B. Caching file status
Avoids reindexing a document if it’s already indexed:
const cache = new Map<fileHash, {
s3Key: string,
indexed: boolean,
checkedAt: timestamp
}>();
TTL is one hour. Hash-based, so renaming files doesn’t matter.
C. Asynchronous status polling
The user doesn’t wait:
waitForDocumentsIndexed(s3Uris, timeout: 60000)
.then(results => updateCache(results))
.catch(err => scheduleRetry());
Polling every 2–3 seconds.
D. Retry with backoff
Smooths out rate limit spikes:
async function retryWithBackoff(fn, maxRetries = 3) {
for (let i = 0; i < maxRetries; i++) {
try {
return await fn();
} catch (err) {
if (err.statusCode === 429) {
const delay = Math.pow(2, i) * 1000 + random(0, 1000);
await sleep(delay);
} else throw err;
}
}
}
E. Cache cleanup
Keeps the cache lean:
cleanExpiredCache() {
const now = Date.now();
for (const [hash, entry] of cache.entries()) {
if (now - entry.checkedAt > CACHE_TTL) {
cache.delete(hash);
}
}
}
Full workflow: from upload to model response
The user uploads a PDF.
The file goes to S3.
We call IngestKnowledgeBaseDocuments.
KB starts indexing.
The user sees a “file is being processed” message.

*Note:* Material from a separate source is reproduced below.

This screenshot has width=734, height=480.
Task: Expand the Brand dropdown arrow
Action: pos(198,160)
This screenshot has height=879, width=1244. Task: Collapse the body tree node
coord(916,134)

Background polling checks status.
Once indexing is done, we update the cache.
For the next query, KB returns only the relevant chunks.

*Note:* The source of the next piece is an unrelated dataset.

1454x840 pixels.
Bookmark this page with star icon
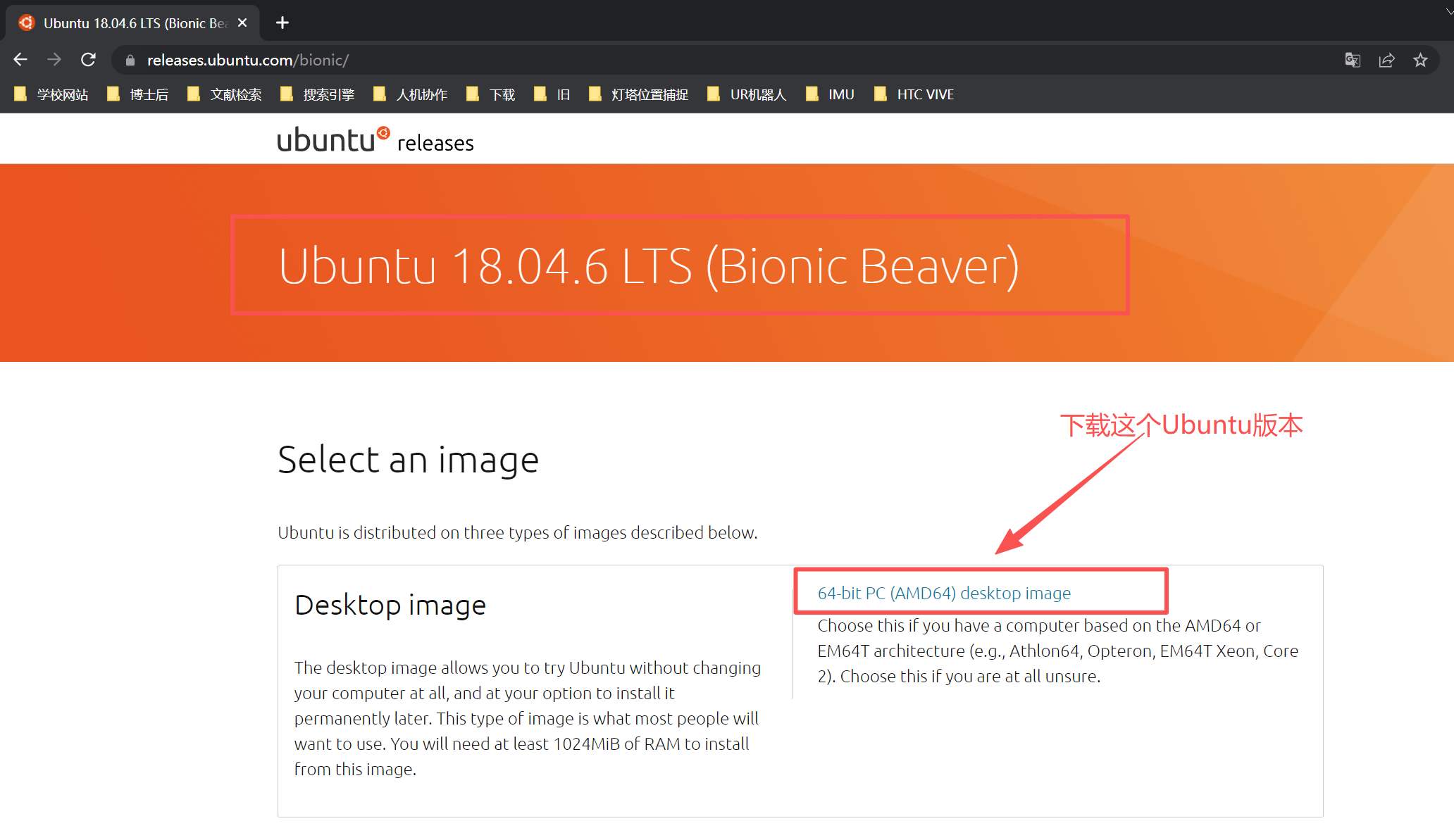click(x=1420, y=60)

The model generates the final answer.
Fast, predictable, no blocking.
Results after the migration
Before (StartIngestionJob)
3–5 minutes to index a single file.
KB completely blocked.
No user isolation.
Only job-level status.
After (IngestKnowledgeBaseDocuments)
30–60 seconds per file.
KB remains responsive.
Full multi-tenant metadata separation.
File-level status.
Batching up to 10 files.
Cache removes redundant work.
Roughly a 5x speed improvement.
What comes next
Indexing metrics: latency, failures, distribution.
Webhooks for “file indexed” events.
Document versioning via metadata.
More filtering options: by size, date, type.
Predictive indexing for frequently used files.
Key takeaways
The KB solves Bedrock’s file-size limit and handles documents up to 50 MB.
Direct ingestion removes blocking and boosts speed significantly.
Metadata enables true multi-tenant behavior.
Batching, caching, and async polling keep the UX smooth.
Backoff logic keeps the system stable during heavy load.
If you rely on Bedrock KB, switching to direct ingestion will make the whole system feel lighter and more responsive.